* WORK TASK *
In the records below, repeat exactly the lines between the line holding "Instruction: Click the" and the line holding "You are a computer-use agent. This", inclusive, and drop the pictures.

____ ENTRIES PROVIDED

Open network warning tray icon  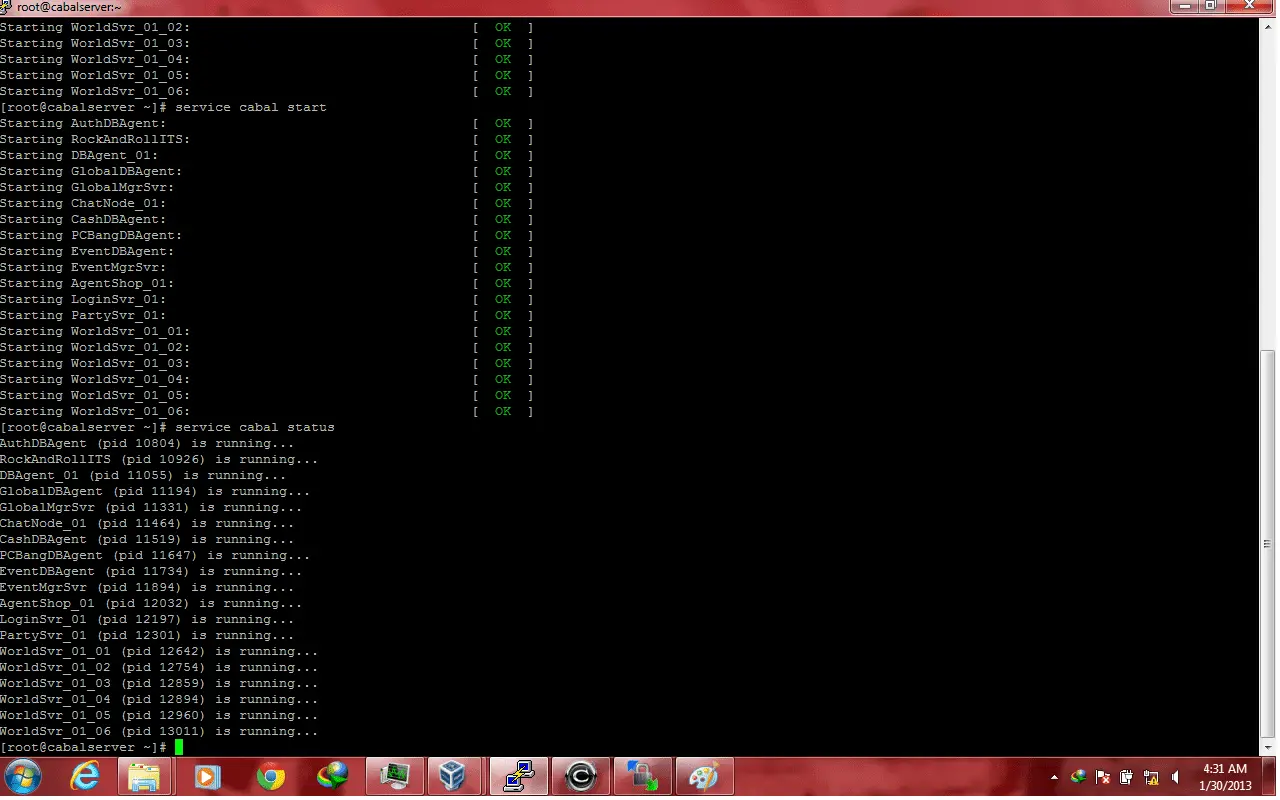1151,777
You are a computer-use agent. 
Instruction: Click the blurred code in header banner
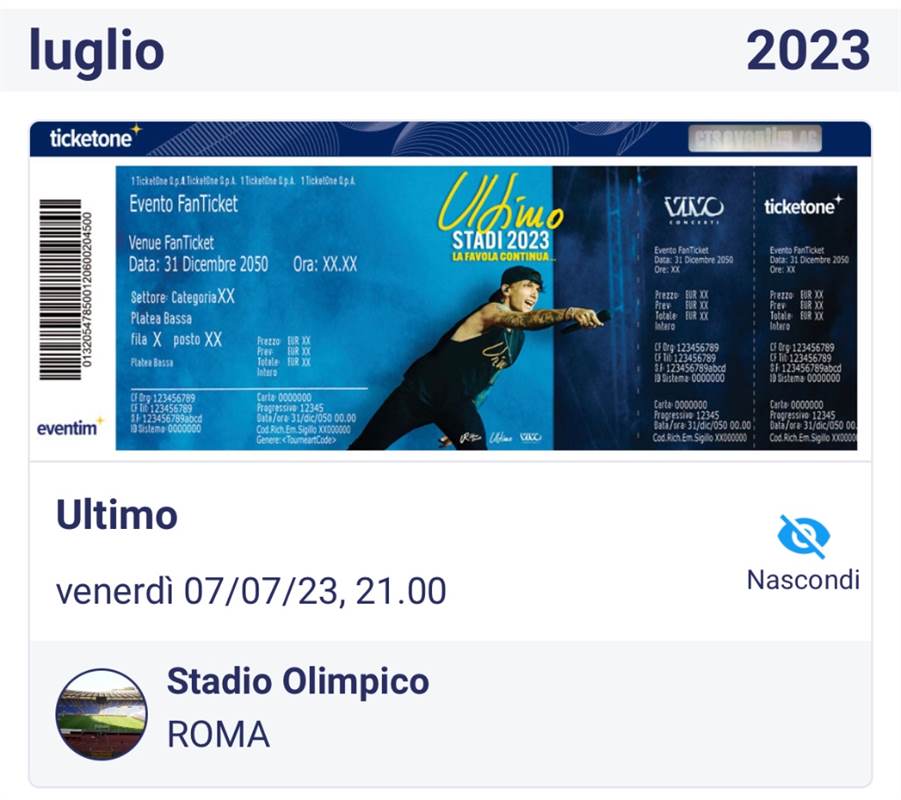[755, 139]
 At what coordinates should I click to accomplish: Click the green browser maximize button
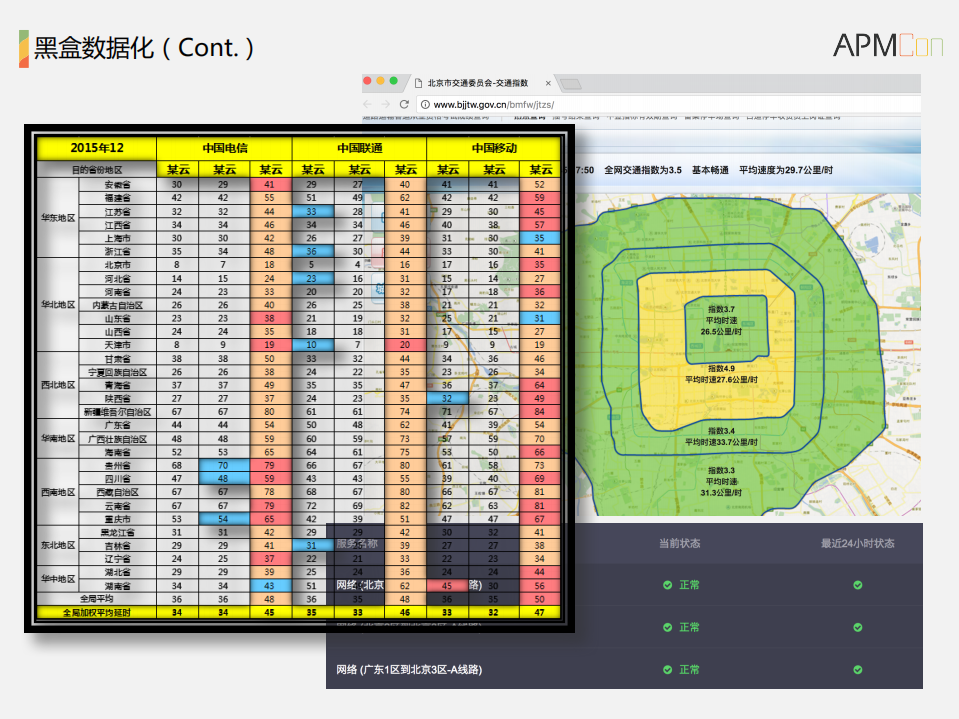click(394, 81)
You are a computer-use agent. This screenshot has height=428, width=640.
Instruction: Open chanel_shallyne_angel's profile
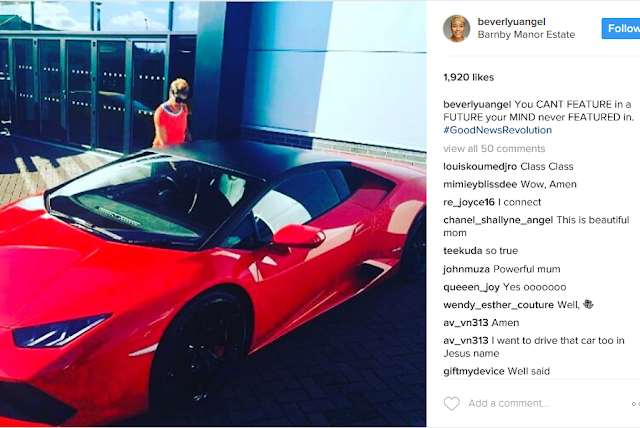pos(498,220)

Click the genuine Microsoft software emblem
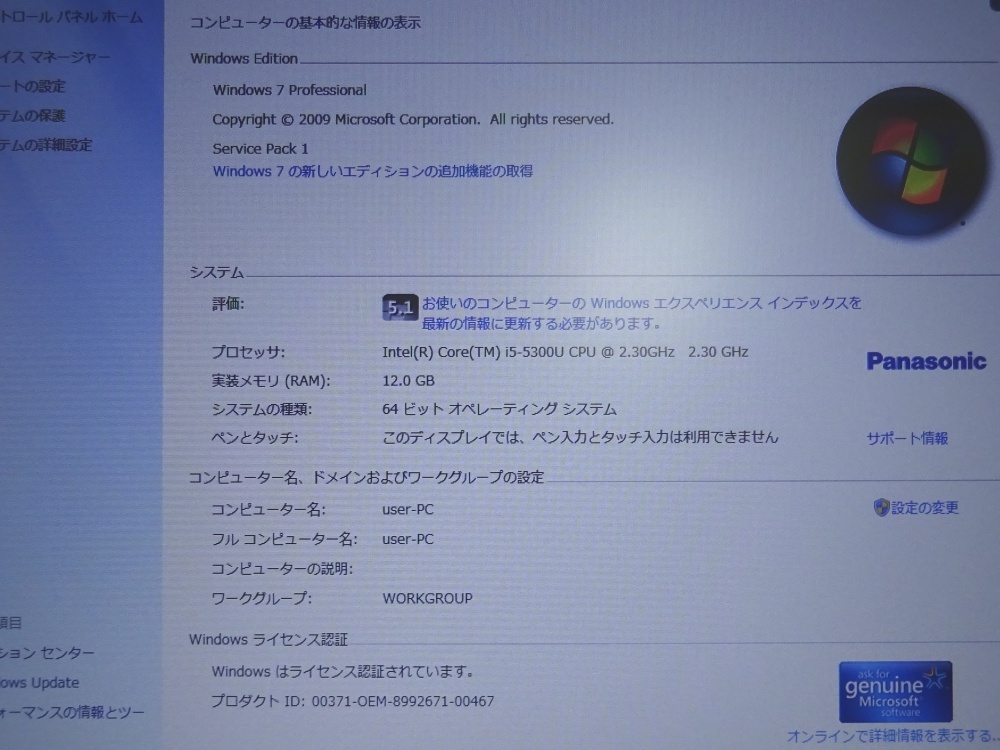[x=894, y=690]
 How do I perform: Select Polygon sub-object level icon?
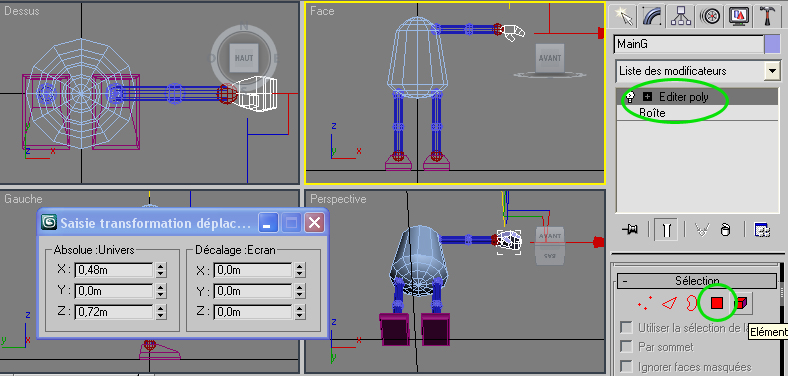[717, 303]
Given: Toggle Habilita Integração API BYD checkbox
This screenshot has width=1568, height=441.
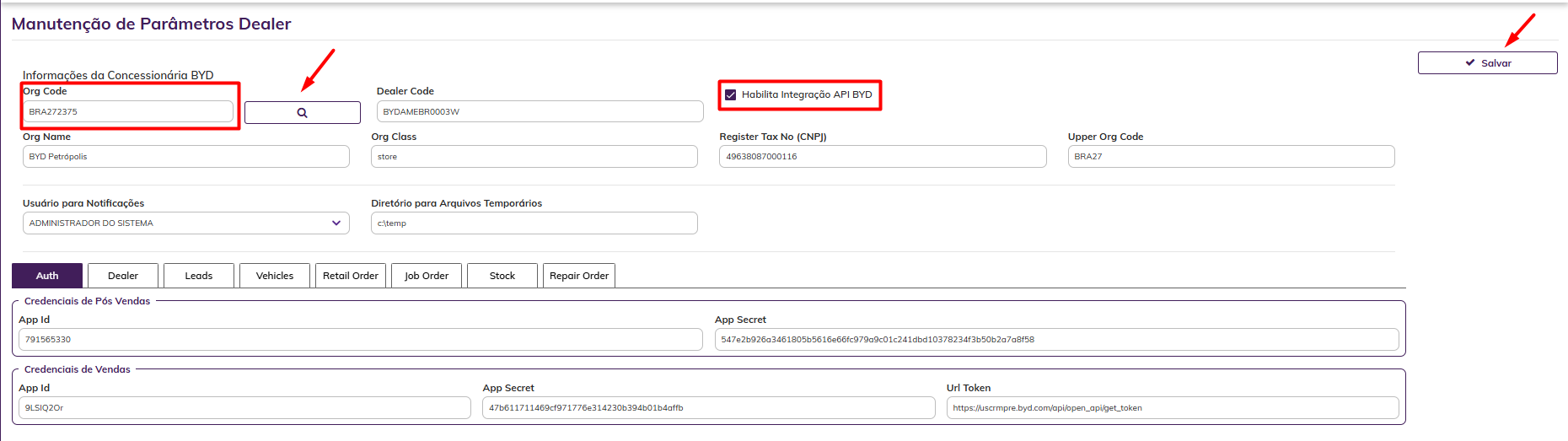Looking at the screenshot, I should pyautogui.click(x=731, y=94).
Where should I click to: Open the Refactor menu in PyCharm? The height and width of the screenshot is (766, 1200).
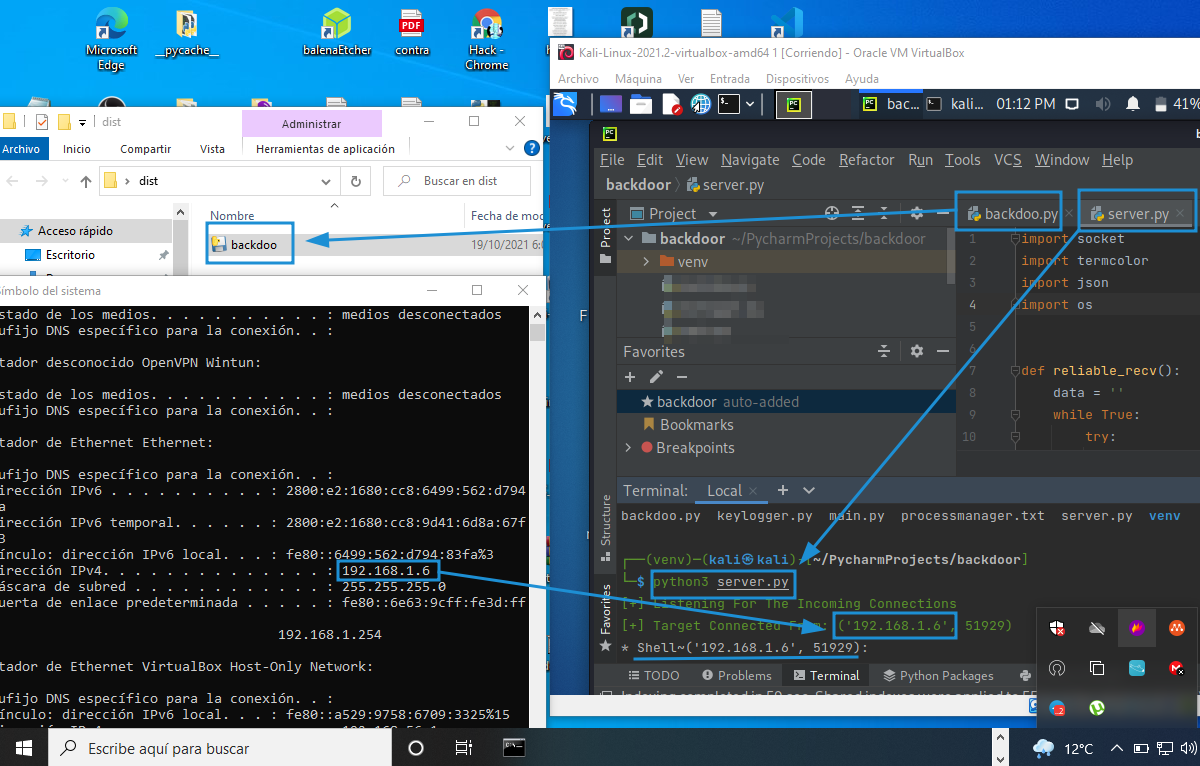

________

* SOLUTION TO THIS PROBLEM *
Instruction: Click the blurred code in header banner
[755, 139]
 At what coordinates should I click to accomplish: Click the green browser maximize button
click(394, 81)
You are a computer-use agent. This screenshot has height=428, width=640.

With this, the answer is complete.